Rico Among the Blossoms, 2022. (© Amani Lewis/LGDR)

“Mon but est de réimaginer les mécanismes utilisés par les médias, un outil géré par des gens qui n’ont que faire de la profondeur de nos histoires, et d’améliorer les perceptions que mes modèles ont de leur propre image, leur pouvoir, leur relation à la ville [de Baltimore]. […] En tant qu’artiste, je reprends le pouvoir”, détaille l’artiste originaire du Maryland sur son site.

Créer pour l’éternité

Remplies de reconnaissance, d’amour et d’espoir pour le futur, les œuvres d’Amani Lewis sont lourdes d’une certaine noirceur. Celle de devoir remettre en lumière des personnes oubliées ainsi que la peur du temps qui passe, des gens qui meurent, du bonheur qui flétrit : “Je pense aux gens que j’ai peur de perdre. Je ne veux pas qu’ils disparaissent – je veux les commémorer, les immortaliser dans mon travail. Si je venais à les perdre, je saurais qu’ils sont là, dans cette œuvre.”

When all is lost, who do you run to?, 2022. (© Amani Lewis/LGDR)

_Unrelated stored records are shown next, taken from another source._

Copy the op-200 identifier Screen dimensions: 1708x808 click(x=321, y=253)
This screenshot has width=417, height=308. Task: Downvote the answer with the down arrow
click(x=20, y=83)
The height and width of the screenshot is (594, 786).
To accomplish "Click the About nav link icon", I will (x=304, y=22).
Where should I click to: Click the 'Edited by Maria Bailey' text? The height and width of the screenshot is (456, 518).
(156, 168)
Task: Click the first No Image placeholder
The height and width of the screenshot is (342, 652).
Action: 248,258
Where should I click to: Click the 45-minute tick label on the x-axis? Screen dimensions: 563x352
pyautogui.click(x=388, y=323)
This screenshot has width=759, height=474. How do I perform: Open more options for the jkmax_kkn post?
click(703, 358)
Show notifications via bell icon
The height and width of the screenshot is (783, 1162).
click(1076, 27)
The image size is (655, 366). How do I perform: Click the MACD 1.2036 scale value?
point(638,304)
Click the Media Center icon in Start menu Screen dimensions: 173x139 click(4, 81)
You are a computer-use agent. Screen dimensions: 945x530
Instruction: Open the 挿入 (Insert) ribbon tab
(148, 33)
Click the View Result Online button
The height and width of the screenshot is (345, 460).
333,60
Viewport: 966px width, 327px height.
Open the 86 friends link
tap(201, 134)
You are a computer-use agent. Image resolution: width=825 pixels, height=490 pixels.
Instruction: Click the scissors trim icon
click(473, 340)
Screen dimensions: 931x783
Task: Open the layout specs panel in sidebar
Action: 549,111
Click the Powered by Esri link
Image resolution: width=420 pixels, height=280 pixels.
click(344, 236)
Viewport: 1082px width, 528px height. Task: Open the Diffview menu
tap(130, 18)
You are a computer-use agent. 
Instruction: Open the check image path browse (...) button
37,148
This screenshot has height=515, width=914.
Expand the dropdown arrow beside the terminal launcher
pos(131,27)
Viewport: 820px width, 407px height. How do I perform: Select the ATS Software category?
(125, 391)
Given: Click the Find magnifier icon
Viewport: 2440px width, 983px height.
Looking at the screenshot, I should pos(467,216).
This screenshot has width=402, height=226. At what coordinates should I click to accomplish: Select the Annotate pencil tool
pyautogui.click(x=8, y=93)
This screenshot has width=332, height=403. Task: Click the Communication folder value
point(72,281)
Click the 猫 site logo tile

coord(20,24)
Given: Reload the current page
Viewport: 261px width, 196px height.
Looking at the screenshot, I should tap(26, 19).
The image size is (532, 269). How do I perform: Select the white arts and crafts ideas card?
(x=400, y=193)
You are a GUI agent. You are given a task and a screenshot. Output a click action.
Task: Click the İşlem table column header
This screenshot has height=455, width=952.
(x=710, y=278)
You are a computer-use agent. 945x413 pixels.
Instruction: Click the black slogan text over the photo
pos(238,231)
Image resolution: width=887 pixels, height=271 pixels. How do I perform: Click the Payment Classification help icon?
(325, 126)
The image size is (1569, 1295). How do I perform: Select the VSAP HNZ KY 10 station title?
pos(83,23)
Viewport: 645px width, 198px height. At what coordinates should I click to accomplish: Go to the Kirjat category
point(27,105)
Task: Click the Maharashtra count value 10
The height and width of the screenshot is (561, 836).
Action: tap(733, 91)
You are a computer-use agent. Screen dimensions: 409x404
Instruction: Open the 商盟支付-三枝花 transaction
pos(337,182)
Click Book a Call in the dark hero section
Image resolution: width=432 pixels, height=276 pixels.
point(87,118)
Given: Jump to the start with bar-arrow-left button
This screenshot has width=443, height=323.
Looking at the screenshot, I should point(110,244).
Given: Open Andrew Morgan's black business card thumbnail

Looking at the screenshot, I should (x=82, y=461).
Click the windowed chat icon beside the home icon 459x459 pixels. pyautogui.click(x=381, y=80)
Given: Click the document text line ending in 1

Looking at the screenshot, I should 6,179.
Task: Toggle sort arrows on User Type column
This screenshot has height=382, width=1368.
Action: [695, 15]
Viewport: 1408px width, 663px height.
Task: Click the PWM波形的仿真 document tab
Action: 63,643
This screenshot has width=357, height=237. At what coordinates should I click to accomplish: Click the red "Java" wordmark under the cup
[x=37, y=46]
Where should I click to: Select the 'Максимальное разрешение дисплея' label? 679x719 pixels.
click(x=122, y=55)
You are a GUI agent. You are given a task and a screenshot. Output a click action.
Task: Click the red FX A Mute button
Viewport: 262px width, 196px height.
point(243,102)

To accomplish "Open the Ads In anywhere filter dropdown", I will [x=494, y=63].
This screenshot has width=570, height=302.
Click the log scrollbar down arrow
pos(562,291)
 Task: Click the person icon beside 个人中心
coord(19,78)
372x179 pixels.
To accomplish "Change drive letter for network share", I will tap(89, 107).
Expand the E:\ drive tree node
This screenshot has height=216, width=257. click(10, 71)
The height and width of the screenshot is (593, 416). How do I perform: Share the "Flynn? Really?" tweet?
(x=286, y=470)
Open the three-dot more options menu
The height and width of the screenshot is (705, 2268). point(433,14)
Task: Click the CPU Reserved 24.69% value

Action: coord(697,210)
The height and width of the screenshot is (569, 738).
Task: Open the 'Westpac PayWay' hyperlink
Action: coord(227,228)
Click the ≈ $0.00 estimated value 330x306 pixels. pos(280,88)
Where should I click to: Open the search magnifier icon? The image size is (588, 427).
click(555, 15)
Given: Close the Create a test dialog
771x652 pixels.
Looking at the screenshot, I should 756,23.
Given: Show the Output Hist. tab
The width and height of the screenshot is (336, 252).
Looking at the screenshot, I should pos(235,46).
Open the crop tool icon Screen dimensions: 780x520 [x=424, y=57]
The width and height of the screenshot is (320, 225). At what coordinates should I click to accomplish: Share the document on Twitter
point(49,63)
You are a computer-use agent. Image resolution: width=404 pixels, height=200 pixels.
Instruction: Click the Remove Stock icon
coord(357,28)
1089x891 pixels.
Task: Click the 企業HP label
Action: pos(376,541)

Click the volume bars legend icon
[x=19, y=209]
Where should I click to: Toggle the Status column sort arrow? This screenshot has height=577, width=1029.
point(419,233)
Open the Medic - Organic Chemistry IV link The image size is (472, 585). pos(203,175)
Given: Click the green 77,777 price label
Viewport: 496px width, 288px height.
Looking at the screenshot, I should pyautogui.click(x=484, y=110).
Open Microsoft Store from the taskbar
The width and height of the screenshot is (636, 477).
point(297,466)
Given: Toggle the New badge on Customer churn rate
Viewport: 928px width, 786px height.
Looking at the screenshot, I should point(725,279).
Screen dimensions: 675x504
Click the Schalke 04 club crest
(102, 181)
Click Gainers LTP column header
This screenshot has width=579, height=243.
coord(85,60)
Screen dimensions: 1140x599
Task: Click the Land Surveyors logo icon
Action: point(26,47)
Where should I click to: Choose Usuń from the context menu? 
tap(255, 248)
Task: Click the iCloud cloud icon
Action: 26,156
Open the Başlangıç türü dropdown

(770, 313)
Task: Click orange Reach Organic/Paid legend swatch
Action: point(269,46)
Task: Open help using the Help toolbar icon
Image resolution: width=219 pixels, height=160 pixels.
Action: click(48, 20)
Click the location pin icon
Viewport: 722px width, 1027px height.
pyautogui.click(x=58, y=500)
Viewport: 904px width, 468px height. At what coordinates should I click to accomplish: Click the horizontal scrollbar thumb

Si les œuvres racontent des histoires intimes, elles fourmillent, dans le fond et dans la forme, de couches de narration. D’un point de vue purement formel, la figuration tend vers l’abstraction grâce aux procédés utilisés par l’artiste. Iel part de photographies modifiées, saturées et colorisées de façon “intuitive”, avec “rythme et raison”, détaille-t-iel chez Ocula. Chaque œuvre est un trésor de mariages, associant photographie, collage numérique, peinture, impression sur toile et paillettes (une de ses signatures).

Ces œuvres composites reflètent également les maux de notre époque, une période “instable” et “marquée par le tumulte et la tragédie, qu’il s’agisse de la pandémie, des violences armées, du racisme et des atrocités faites aux droits humains”. Les différentes histoires mises en lumière permettent de conjurer le sort, de “refuser les divisions actuelles” et de montrer “l’importance du collectif face aux bouleversements culturels et politiques”.

A love like this cannot be replicated, it’s you and I ’til the end, 2022. (© Amani Lewis/LGDR)

Malgré la lourdeur des sujets vécus et évoqués, Amani Lewis insiste pour créer des œuvres scintillantes et colorées. Un parti pris qui refuse le misérabilisme et convoque le travail de Gordon Parks, qui, “dans les années 1940-1970, a transcendé dans ses clichés la condition des populations africaines-américaines en capturant des moments de joie et d’intimité plutôt que la violence et l’oppression”, décrit la galerie.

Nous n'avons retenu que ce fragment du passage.